Extracted text:
— START —

0

Let's say I get an R-squared value of 97% with 3 independent variables. Now, let's say that my R-squared value increases to 99% after adding 3 more independent variables (so total of 6 independent variables). Is it fair to say that the additional 2% variance is explained by the newly added 3 independent variables (and the remaining 1% is noise)?

Any quick response is really appreciated.

Thanks. Abhishek M

MAbhishek
  • 1
  • 1
  • 1
    The short answer is no. If you add enough independent variables, you can “explain” anything. Perhaps look up something like “adjusted R-squared”. – Ed V Apr 28 '20 at 17:18
  • As Ed V has mentioned, the R squared will keep increasing as you add more predictors [(see this)](https://stats.stackexchange.com/questions/207717/why-does-r2-grow-when-more-predictor-variables-are-added-to-a-model). The adjusted R squared will penalize the score as you add predictors [(see this)](https://stats.stackexchange.com/questions/52517/why-is-adjusted-r-squared-less-than-r-squared-if-adjusted-r-squared-predicts-the) – nwaldo Apr 28 '20 at 18:11
  • Thanks for the quick replies. I think I am understanding what you said specifically as it relates to 1% noise that I mentioned in my example. What about the 2% in my example? Can I say that the extra 2% variance is explained by the 3 new variables? – MAbhishek Apr 28 '20 at 18:24

1 Answers1

0

As Ed and nwaldo wrote, each variable added, even the worst variable imagined, will increase your r^2. So although the "simple" answer is that the extra 2% was "added" due to the new vars, this is statistically a wrong conclusion and a wrong procedure.

As r^2 will always increase, that is not much of a science just to add up more variables (try even with a random variable, and you'll see a small increase). Therefore as mentioned in the comments you must use R^2 adjusted or another form of measurement (AIC for example), to truly conclude that the addition added some explained variance.

HermanK
  • 75
  • 6

— END —

Supplied data:
— START —

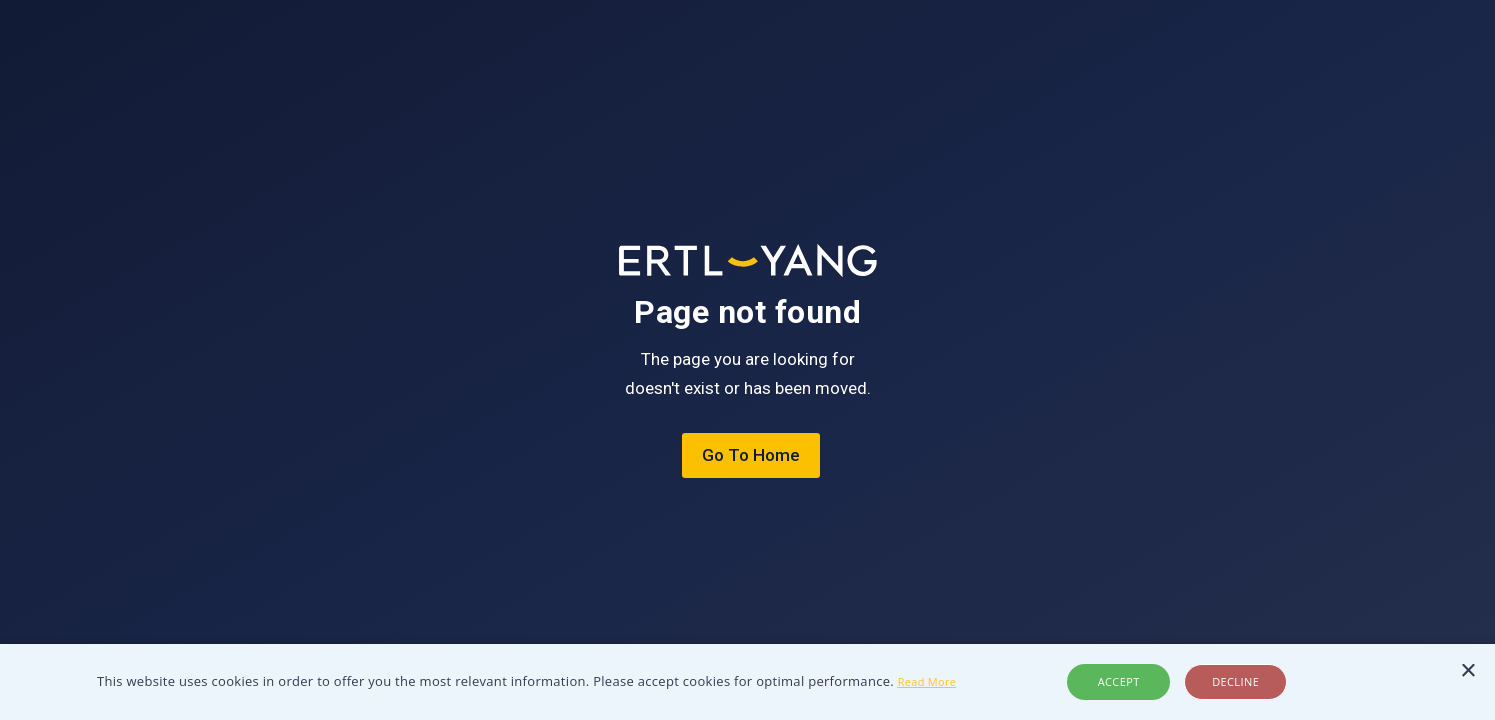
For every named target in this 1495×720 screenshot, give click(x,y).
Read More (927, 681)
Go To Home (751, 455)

— END —
— START —

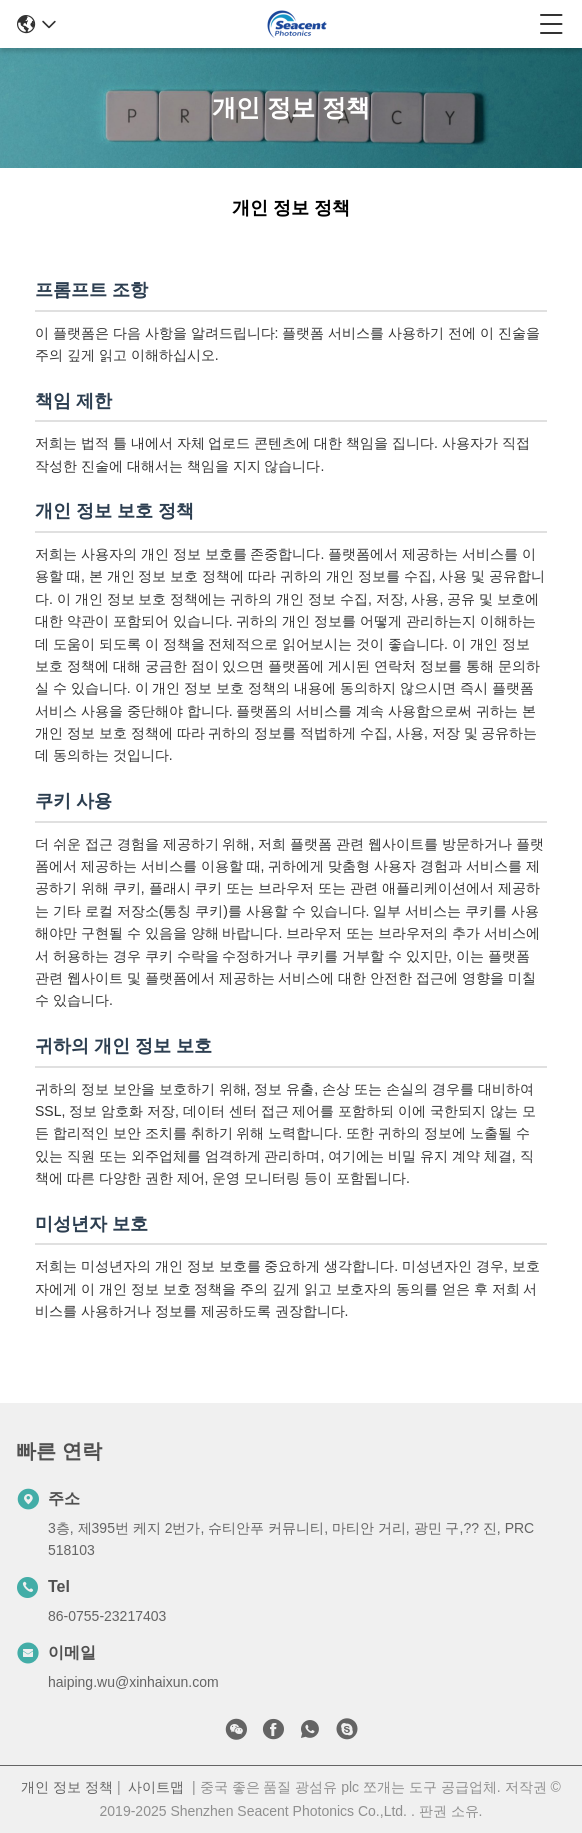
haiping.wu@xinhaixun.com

— END —

Task brief:
Answer these about the R-squared forum thread:
1. What R-squared value does the asker get with 3 independent variables?
2. Which measure does Ed V suggest looking up?
3. Besides R^2 adjusted, what measurement does the answer give as an example?
The lines are separate material, apart from the forum thread on R-squared.

Expected output:
1. 97%
2. Adjusted R-squared
3. AIC